→ **TO DO**
Starting with the line containing "This screenshot has width=1200, height=720." and going on through the line containing "tap(1090, 11)", give those entries again with "Screen dimensions" switched to "Image size" and nothing else changed.
====
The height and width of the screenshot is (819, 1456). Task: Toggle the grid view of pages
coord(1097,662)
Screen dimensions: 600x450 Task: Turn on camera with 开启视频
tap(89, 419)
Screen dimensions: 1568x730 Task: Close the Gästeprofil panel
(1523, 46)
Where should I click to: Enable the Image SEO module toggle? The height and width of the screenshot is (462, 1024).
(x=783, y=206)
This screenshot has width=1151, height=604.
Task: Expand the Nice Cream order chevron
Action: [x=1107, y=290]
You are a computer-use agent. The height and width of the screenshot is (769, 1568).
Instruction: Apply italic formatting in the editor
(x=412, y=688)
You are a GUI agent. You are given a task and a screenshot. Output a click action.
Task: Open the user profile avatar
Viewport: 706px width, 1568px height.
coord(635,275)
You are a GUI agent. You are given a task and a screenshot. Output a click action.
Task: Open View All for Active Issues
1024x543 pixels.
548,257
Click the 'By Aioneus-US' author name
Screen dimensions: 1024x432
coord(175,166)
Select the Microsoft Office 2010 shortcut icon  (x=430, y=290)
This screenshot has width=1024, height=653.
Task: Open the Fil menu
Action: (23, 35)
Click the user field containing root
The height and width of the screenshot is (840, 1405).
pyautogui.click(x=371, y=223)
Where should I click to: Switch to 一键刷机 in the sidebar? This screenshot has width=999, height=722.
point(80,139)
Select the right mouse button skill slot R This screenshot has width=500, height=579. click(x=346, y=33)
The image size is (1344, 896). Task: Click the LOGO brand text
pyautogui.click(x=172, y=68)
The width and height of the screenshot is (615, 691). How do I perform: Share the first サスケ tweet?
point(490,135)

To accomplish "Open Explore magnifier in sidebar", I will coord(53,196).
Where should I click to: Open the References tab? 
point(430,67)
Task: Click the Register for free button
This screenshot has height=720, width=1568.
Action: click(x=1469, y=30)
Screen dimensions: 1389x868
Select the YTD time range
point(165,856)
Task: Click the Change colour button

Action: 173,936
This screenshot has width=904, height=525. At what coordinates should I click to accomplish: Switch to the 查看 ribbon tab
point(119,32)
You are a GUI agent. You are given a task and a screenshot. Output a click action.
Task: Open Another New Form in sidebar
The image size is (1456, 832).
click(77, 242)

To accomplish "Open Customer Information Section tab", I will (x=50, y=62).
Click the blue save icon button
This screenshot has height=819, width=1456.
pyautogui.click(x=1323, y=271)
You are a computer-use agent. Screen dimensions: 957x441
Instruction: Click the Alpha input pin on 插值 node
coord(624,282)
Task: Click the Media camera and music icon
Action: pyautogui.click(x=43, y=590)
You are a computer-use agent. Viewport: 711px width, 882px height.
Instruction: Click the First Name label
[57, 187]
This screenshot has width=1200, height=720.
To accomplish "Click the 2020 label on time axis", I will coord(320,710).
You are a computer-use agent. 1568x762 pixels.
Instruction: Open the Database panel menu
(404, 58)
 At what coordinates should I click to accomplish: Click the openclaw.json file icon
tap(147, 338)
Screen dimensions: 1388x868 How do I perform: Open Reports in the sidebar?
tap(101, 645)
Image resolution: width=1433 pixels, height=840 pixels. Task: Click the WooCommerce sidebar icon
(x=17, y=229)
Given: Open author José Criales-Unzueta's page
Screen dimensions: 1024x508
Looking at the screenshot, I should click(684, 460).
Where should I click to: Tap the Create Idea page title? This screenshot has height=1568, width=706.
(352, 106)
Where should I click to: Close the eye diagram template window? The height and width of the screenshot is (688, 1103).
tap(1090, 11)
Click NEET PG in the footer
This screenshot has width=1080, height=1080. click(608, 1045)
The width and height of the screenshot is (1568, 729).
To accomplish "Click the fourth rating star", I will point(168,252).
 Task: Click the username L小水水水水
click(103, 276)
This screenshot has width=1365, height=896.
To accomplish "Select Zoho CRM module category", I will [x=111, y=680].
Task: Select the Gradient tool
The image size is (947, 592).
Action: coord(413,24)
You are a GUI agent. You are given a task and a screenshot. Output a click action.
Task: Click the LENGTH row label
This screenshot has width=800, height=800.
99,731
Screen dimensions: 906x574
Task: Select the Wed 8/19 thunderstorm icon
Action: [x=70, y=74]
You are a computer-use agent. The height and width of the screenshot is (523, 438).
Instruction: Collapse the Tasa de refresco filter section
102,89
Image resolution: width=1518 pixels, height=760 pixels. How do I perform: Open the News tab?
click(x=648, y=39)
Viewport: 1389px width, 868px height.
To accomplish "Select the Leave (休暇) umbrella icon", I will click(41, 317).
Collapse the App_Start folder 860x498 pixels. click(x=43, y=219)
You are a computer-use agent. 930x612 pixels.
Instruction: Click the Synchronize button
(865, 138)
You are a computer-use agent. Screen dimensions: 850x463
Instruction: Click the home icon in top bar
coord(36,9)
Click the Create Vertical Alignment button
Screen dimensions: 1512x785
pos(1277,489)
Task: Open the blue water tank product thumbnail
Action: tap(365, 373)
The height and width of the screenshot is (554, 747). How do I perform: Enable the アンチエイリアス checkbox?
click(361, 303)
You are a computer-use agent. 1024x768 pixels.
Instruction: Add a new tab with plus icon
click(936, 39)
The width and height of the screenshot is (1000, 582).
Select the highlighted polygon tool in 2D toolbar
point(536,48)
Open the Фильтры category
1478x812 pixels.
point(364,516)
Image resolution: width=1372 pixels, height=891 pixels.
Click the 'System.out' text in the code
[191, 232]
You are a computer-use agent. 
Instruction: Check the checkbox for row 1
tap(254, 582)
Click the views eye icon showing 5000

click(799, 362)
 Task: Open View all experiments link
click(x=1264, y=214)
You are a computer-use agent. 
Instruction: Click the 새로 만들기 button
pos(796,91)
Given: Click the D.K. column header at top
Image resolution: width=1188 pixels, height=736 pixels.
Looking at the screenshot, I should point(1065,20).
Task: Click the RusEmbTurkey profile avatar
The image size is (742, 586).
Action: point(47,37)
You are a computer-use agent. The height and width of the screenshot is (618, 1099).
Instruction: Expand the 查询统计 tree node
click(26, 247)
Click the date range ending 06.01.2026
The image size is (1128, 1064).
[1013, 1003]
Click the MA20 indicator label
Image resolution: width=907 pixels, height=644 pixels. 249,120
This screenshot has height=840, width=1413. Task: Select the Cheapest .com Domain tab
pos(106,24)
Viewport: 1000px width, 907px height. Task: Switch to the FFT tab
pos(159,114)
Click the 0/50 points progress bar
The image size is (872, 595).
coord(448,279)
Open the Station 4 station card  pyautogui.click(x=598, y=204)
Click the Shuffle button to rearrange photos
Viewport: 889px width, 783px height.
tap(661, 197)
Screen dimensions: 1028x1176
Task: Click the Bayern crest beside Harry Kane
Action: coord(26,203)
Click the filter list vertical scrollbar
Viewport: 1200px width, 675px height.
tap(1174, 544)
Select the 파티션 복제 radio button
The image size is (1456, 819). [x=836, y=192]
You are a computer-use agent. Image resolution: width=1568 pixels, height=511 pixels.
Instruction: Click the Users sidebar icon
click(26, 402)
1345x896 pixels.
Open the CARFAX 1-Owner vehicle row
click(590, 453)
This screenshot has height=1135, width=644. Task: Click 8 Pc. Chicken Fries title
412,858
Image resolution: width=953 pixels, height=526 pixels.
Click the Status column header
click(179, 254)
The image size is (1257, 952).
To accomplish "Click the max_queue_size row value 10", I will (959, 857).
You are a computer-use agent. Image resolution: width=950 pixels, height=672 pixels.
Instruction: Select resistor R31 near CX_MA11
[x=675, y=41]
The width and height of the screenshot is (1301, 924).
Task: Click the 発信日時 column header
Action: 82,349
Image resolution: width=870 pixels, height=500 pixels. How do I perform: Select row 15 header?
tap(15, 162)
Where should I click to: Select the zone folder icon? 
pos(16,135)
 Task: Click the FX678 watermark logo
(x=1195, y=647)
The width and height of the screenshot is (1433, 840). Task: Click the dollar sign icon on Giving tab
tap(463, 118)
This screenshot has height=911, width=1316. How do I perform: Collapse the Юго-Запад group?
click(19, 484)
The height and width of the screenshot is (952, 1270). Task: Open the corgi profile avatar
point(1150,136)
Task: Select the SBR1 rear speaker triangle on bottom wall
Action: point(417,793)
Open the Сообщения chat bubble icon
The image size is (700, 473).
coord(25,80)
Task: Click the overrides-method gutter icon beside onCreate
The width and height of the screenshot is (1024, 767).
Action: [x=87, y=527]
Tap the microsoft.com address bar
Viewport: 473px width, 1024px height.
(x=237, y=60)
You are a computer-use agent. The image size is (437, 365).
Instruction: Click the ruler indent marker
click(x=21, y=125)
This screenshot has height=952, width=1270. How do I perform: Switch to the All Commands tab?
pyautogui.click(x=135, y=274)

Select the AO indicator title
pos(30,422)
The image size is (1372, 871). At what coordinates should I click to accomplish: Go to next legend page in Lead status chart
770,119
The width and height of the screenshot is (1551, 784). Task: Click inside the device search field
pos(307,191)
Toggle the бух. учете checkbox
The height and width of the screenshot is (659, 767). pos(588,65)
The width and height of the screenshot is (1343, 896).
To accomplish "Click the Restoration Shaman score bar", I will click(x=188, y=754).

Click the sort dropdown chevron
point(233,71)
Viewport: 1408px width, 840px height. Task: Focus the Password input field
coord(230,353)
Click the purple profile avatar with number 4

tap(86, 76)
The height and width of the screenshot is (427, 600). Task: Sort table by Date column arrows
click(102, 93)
====
→ **SOLUTION FOR THIS TASK**
This screenshot has width=1200, height=720.
To accomplish "Click the 2020 label on time axis", I will coord(320,710).
You are a computer-use agent. 1568x762 pixels.
Instruction: Open the Database panel menu
(404, 58)
 At what coordinates should I click to accomplish: Click the openclaw.json file icon
tap(147, 338)
Image size: 1388x868 How do I perform: Open Reports in the sidebar?
tap(101, 645)
Image resolution: width=1433 pixels, height=840 pixels. Task: Click the WooCommerce sidebar icon
(x=17, y=229)
Given: Open author José Criales-Unzueta's page
Image size: 1024x508
Looking at the screenshot, I should click(684, 460).
Where should I click to: Tap the Create Idea page title? This screenshot has height=1568, width=706.
(352, 106)
Where should I click to: Close the eye diagram template window? The height and width of the screenshot is (688, 1103).
tap(1090, 11)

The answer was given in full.